エンター部長は、イツキと自分の覚悟の違いを、改めて思い知った気がして落ち込みながらも、イツキについての説明をザクにする。


「そうだ。しかも……恐らくぶっちぎりで」


イツキの自分への問いで、自分の視野が狭過ぎたこと、そしてこれは、この戦いは命懸けの戦いだったと、自分の甘さに気付いたインカ隊長は、ザクにも視野を広げさせるために、真実を告げる。


「ええっ?イツキ君がリーダーで最高得点?」


ザクの頭は処理能力を越えてしまったようで、2人の先輩方の顔を見てはイツキの顔を見て、何とか言葉の意味を理解しようと努める。

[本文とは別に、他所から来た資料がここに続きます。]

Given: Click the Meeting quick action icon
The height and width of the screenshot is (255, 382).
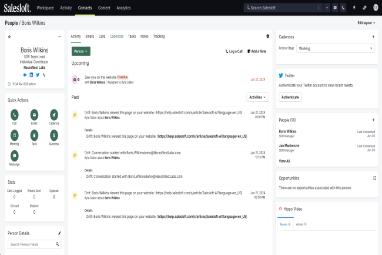Looking at the screenshot, I should 14,135.
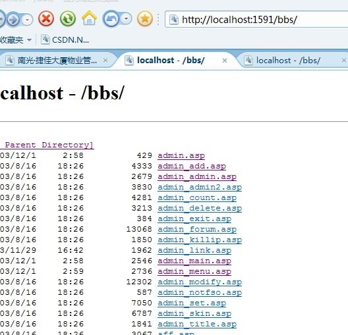
Task: Click the red Stop loading icon
Action: tap(46, 19)
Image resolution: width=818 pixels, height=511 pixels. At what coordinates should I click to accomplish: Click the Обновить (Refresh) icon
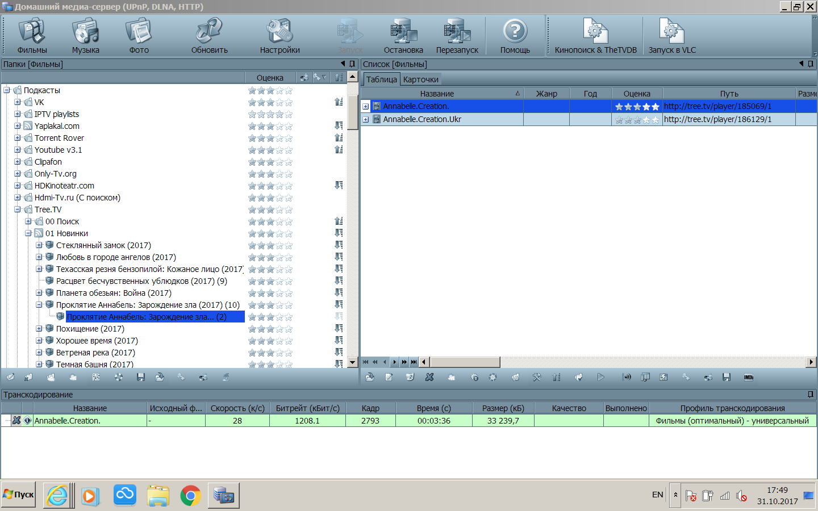(209, 36)
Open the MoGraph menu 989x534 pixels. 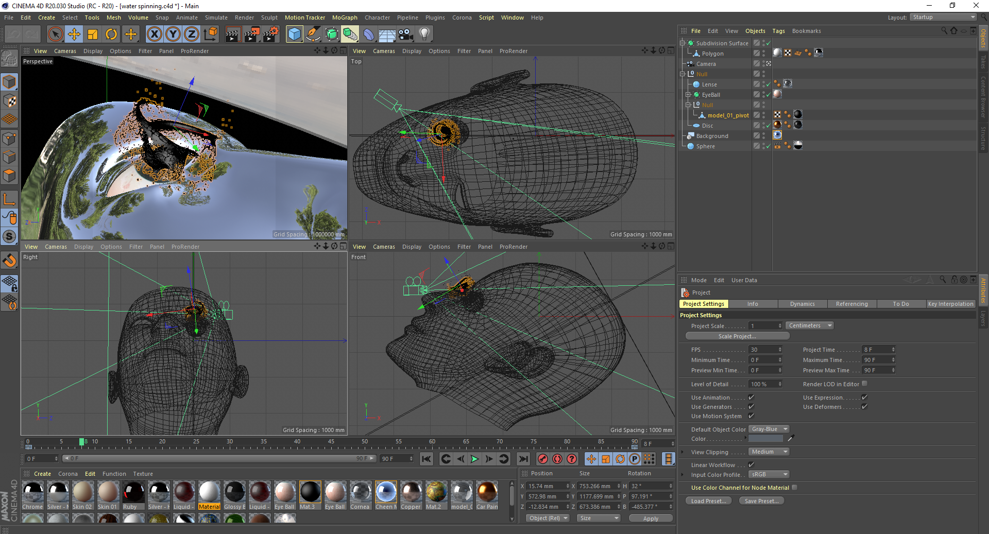tap(344, 18)
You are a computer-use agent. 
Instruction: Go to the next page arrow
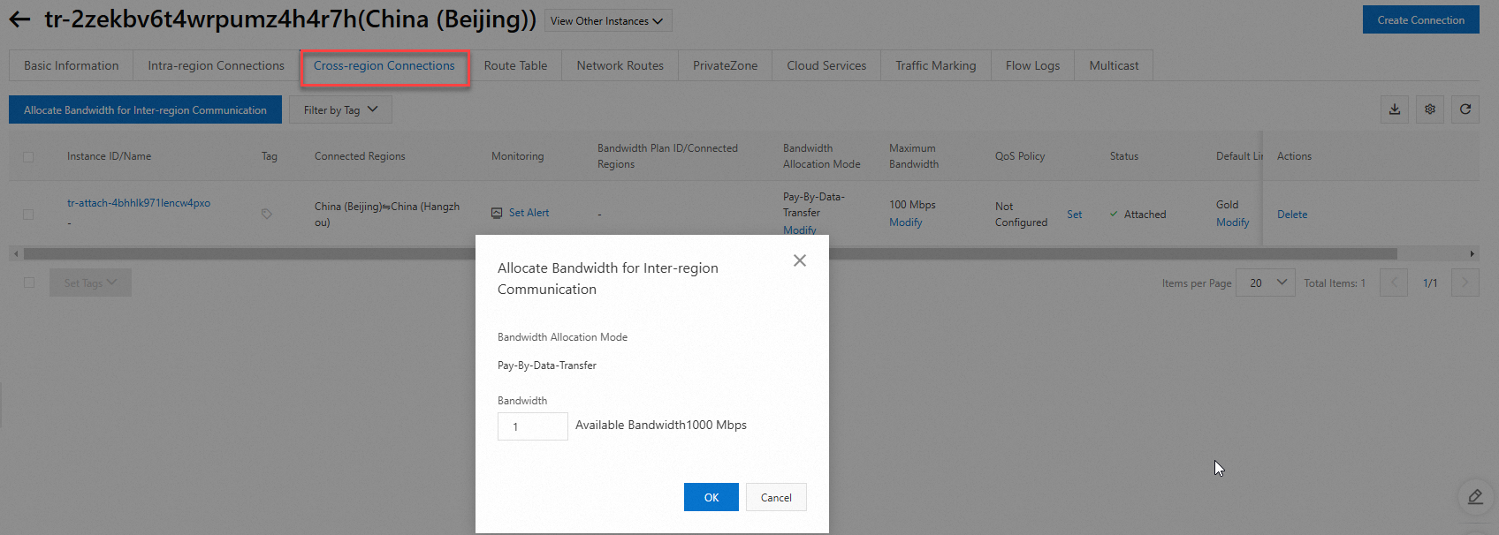click(x=1465, y=283)
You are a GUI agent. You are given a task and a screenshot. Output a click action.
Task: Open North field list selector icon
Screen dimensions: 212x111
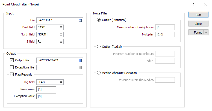61,34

「ザク先輩、人とは過ちを犯す生き物なのです。だからこそ悔い改めて、どう償うかが大切なのです。しかし、中には罪を罪とは思わず、悪を悪だと気付かない者がいます。その殆どが歪められた教えや、自分に都合のいい解釈によって己を正当化する弱い心のせいで、正しいことに気付けなくなるのです。ブルーニは、歪められた教えに洗脳された、操り人形に過ぎません。切れるものなら操る糸を切りたい。それが僕の目標です」


ブルーニの洗脳がどんどん凶悪化していく前に、何とかしなければとイツキは思いながら、悔い改めてくれたザクを仲間にするために、戦う敵の正体と自分の目的を教える。


「洗脳された操り人形・・・ブルーニが・・・」


ブルーニという強大で邪悪な先輩を、操り人形扱いするイツキの話に、ザクの思考は混乱するばかりだった。 

 インカ隊長はザクの様子を見て、イツキの話の内容は、イツキが何者であるかを知らないザクには、難し過ぎるだろうと判断した。隣に座っているエンター部長を見ると同じ考えのようで、交わした視線に頷いている。


「イツキ君、ザクには分かりや易くエンター部長と俺で説明するよ。明日計画しているブルーニたちの策略阻止の方法は、これから考える。いつもイツキ君に甘えてばかりでは情けない。必ず君の親衛隊副隊長のモンサンは守ると約束する」


インカ隊長が力強くそう宣言すると、エンター部長も頷き「任せろ!」と誓う。


「イツキ君、僕を信じてくれてありがとう。僕の償う方法が工作員で良いのなら、全力で頑張るよ。それから、僕のように脅されている学生がいないか探ってみる」


ザクはもう泣いていなかった。もう1人ではないし、人を傷付けなくて済むのだ。イツキに新たな目標と償う道を与えられ、生きて頑張ろうと思うのだった。





 イツキはエンター部長の部屋を出た後、東寮の管理者であるフォース先生の部屋を訪ねていた。

 今日の犯人とその背景の報告、そしてザクの処罰に対する依頼と、これからの戦い方についての相談の為に。


「そうか、執行部のザクが……でも罪は罪だ。イツキ君が言っていた、洗脳者は自分の手を汚さないというやり方は、これから犯罪者を増やす可能性があるということだな」


仲間の弱味を握って、脅しをかけ罪を犯させる。それをまた脅しの材料にする……そんなことを学生が行う。その現実にフォースは恐怖を覚えた。

 伝統あるレガート国立上級学校の学生を洗脳する。その意味を考えると、この国の将来を担う学生たちが、悪に染まった状態で地方や王宮の上官になっていくのだ・・・考えただけでも身震いする程恐ろしい。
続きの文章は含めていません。